Mullins, the owner of a Mississippi car dealership, acquired three new vehicles from three different Alabama dealerships, paying for each car with checks he knew to be worthless. Mullins then transported the cars to his dealership in Mississippi where he sold each of them as new vehicles.


In calculating the appropriate sentence under the Guidelines, the district court increased Mullins' base offense level by two points because the offense involved "more than minimal planning" under U.S.S.G. § 2B1.2(b)(4)(B). Mullins contends that the district court erred in finding "more than minimal planning," because he argues that this "was a simple 'bad check' case" involving "typical" planning, and he took no steps to conceal his conduct. The Government argues that more than minimal planning was involved because Mullins committed the offense on three separate occasions and took affirmative steps to acquire the cars before transporting them from Alabama to Mississippi.

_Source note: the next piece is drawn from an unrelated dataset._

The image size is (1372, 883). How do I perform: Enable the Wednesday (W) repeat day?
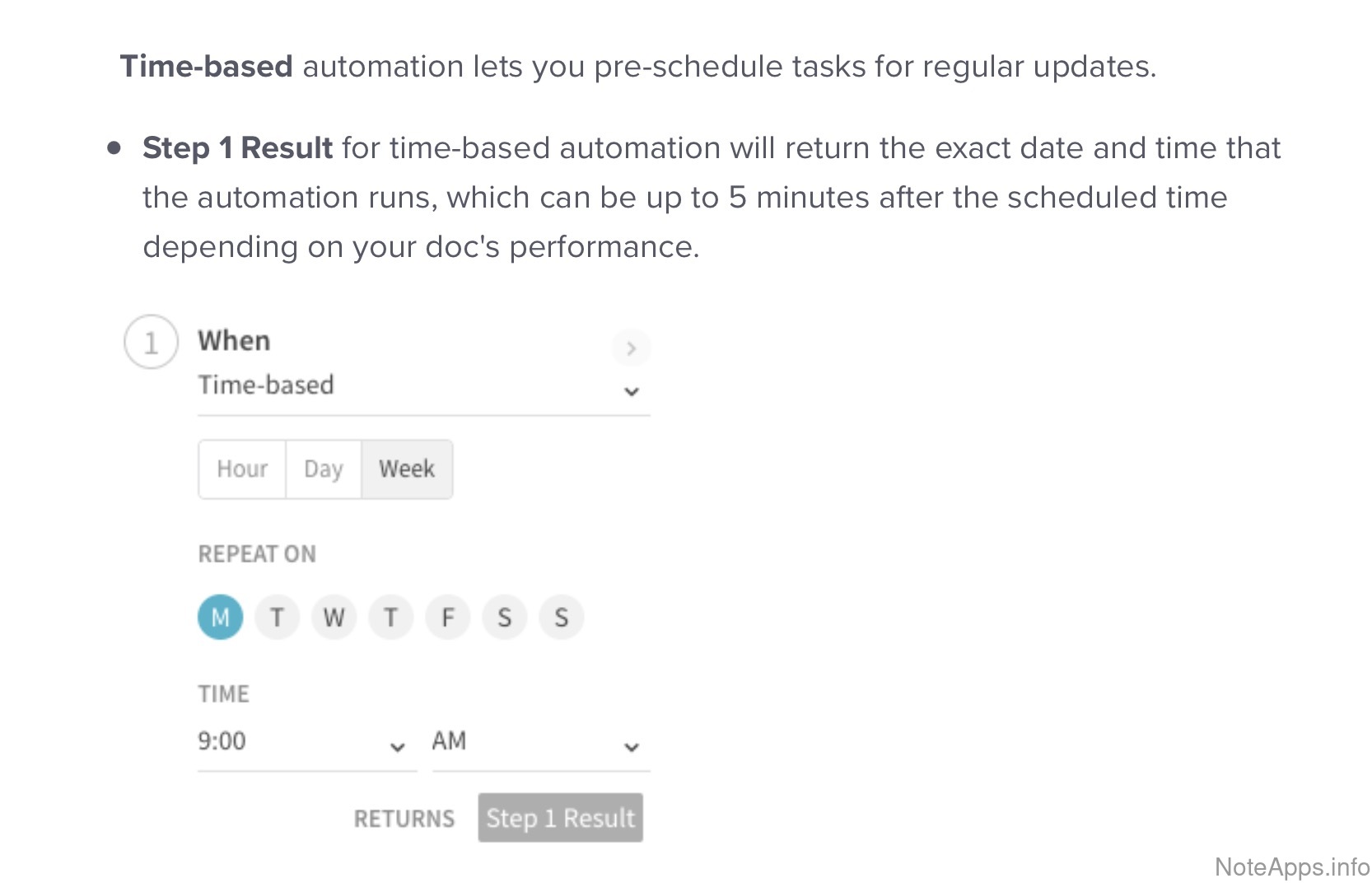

The Guidelines provide that more than minimal planning exists in at least three circumstances: (1) where there is "more planning than is typical for commission of the offense in a simple form"; (2) in cases "involving repeated acts over a period of time, unless it is clear that each instance was purely opportune"; or (3) where "significant affirmative steps were taken to conceal the offense." U.S.S.G. § 1B1.1, comment. (n. 1(f)) (emphasis added). The commentary to the Guidelines also states in relevant part:


In a theft, going to a secluded area of the store to conceal the stolen item in one's pocket would not alone constitute more than minimal planning. However, repeated instances of such thefts on several occasions would constitute more than minimal planning.

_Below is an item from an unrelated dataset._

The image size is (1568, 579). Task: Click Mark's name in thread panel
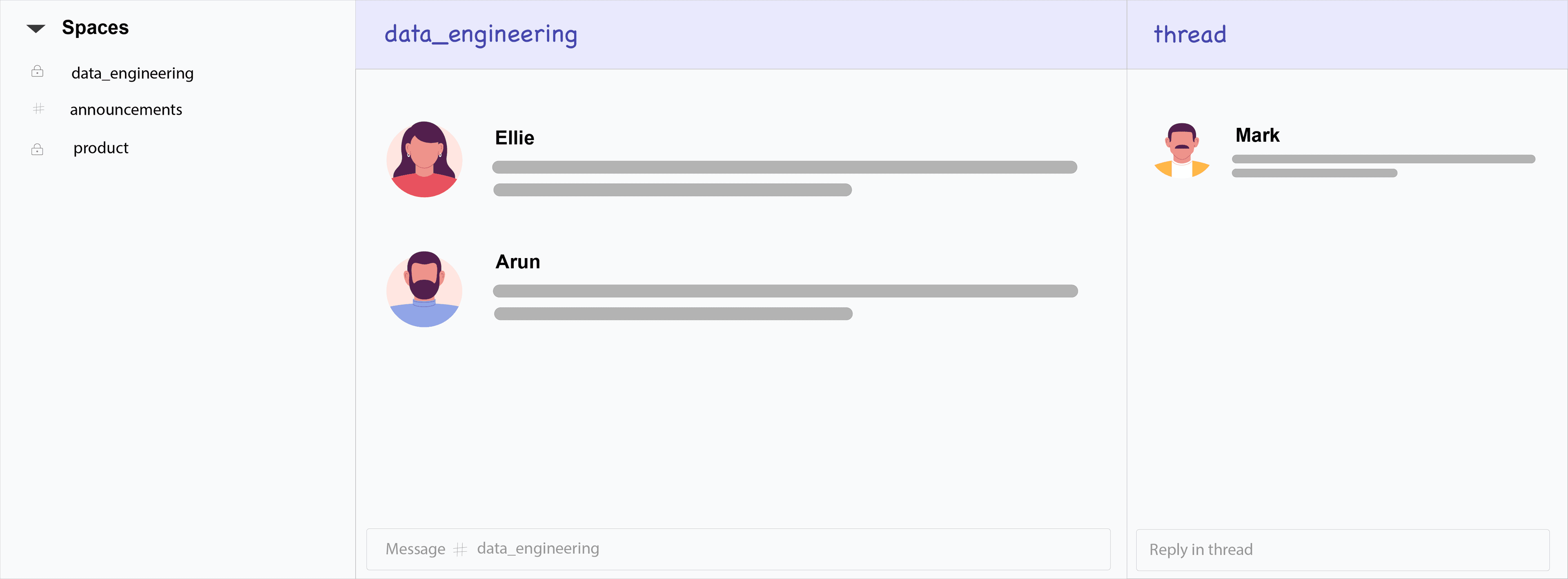point(1257,135)
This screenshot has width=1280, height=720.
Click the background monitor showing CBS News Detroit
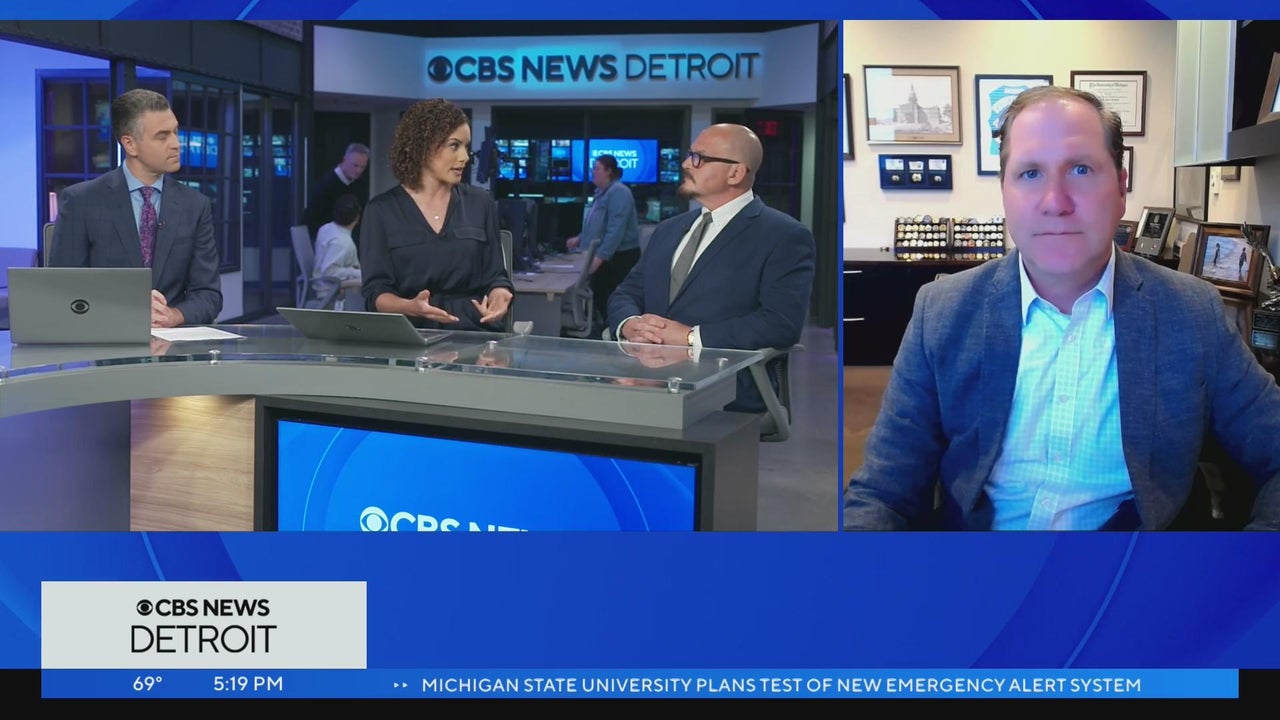(x=623, y=160)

Over a period of thirty days Mullins purchased three vehicles from three different Alabama dealerships, paying in full with three checks he knew were worthless, then transported the vehicles across state lines. Thereafter, he sold each of the vehicles as new in his dealership. These were "repeated acts over a period of time." See United States v. Cianscewski, 894 F.2d 74, 82-83 (3d Cir.1990) (defendant who sold seven stolen U.S. Treasury checks on three prearranged occasions over a three-week period at the same location engaged in more than minimal planning).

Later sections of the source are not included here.